-- INSTRUKSI 1 --
Jawablah pertanyaan berikut berdasarkan berita tentang sidang pengujian UU Tambrauw.
(a) Siapa yang mengajukan permohonan Perkara Nomor 115/PUU-XX/2022?
(b) Menurut Pasal 3 ayat (1), Kabupaten Tambrauw berasal dari sebagian wilayah kabupaten mana saja?
(c) Menurut Pasal 5 ayat (1), sebelah utara Kabupaten Tambrauw berbatasan dengan apa?
-- INSTRUKSI 2 --
Tuliskan lanjutan berita tentang sidang pengujian UU Tambrauw, dimulai setelah kalimat terakhir yang ditampilkan.

-- BLOK TEKS --
--

JAKARTA, HUMAS MKRI - Mahkamah Konstitusi (MK) menggelar sidang pengujian Undang-undang Nomor 14 Tahun 2013 tentang Perubahan atas Undang-Undang Nomor 56 Tahun 2008 tentang Pembentukan Kabupaten Tambrauw di Provinsi Papua Barat (UU Tambrauw) pada Kamis (1/12/2022). Permohonan Perkara Nomor 115/PUU-XX/2022 ini diajukan oleh Bupati dan Wakil Bupati Manokwari, Hermus Indou dan Edi Budoyo. Para Pemohon mengujikan Pasal 3 ayat (1) dan Pasal 5 ayat (1) UU Tambrauw.
Pasal 3 ayat (1) UU Tambrauw berbunyi, “Kabupaten Tambrauw berasal dari Sebagian wilayah Kabupaten Sorong dan sebagain wilayah Kabupaten Manokwari yang terdiri atas cakupan wilayah: a. Distrik Fef, b. Distrik Miyah, c. Distrik Yembun, d. Distrik Kwoor, e. Distrik Sausapor, f. Distrik Abun, g. Distrik Amberbaken, h. Distrik Kebar, i. Distrik Senoi, j. Distrik Mubrani, dan k. Distrik Moraid.”
Pasal 5 ayat (1) UU Tambrauw berbunyi, “Kabupaten Tambrauw mempunyai batas-batas wilayah: a. Sebelah utara berbatasan dengan Samudera Pasifik. b. Sebelah timur berbatasan dengan Kampung Wariki, Kampung Kasi Distrik Sidey Kabupaten Manokwari, dan Kampung Meifowoska Distrik Testega Kabupaten Pegunungan Arfak. C. Sebelah selatan berbatasan dengan Kampung Aifam Distrik Aifat Timur, Kampung Yarata Distrik Aifat Utara, Kampung Seya Distrik Mare Kabupaten Maybrat, dan Kampung Inofina Distrik Moskona Utara Kabupaten Teluk Bintuni. D. Sebelah barat berbatasan dengan Kampung Asbaken Distrik Makbon dan Kampung Sailala Distrik Sayosa Kabupaten Sorong.”

--

-- DATA YANG DIBERIKAN --
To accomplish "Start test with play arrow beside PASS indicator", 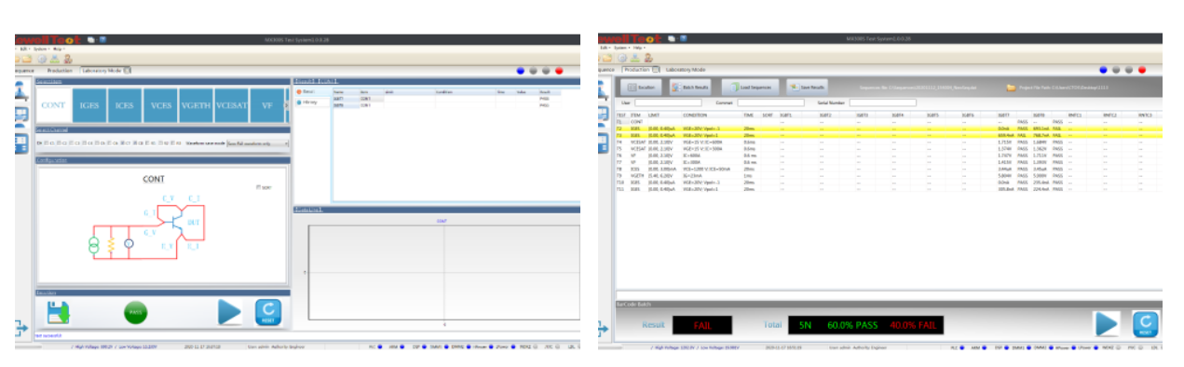I will (229, 312).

--

-- JAWABAN 1 --
(a) Permohonan diajukan oleh Bupati dan Wakil Bupati Manokwari, yaitu Hermus Indou dan Edi Budoyo.
(b) Kabupaten Tambrauw berasal dari sebagian wilayah Kabupaten Sorong dan sebagian wilayah Kabupaten Manokwari.
(c) Sebelah utara Kabupaten Tambrauw berbatasan dengan Samudera Pasifik.

-- JAWABAN 2 --
Berlakunya UU Tambrauw menyebabkan pemindahan 4 distrik, yakni Distrik Amberbaken, Distrik Kebar, Distrik Senopi, dan Distrik Mubrani dari wilayah pemerintahan Kabupaten Manokwari ke wilayah pemerintah Kabupaten Tambrauw. Hal ini berakibat pada pembelengguan dan pengebirian aspirasi masyarakat adat Suku Meyah dan Suku Mpoor sebagai pemilik tanah ulayat yang berdiam dan menetap pada keempat distrik tersebut. Padahal secara rumpun, bahasa, dan adat istiadat serta budaya berbeda dengan masyarakat yang ada pada enam distrik lainnya, yakni Distrik Fet, Distrik Sausafor, Distrik Kwoor, Distrik Abun, Distrik Yembun, dan Distrik Miyah. Oleh karena itu, para Pemohon menilai pasal tersebut telah melanggar ketentuan Pasal 18B ayat (1) dan ayat (2), Pasal 28D ayat (1), Pasal 28I ayat (3), dan Pasal 28I ayat (4) UUD 1945.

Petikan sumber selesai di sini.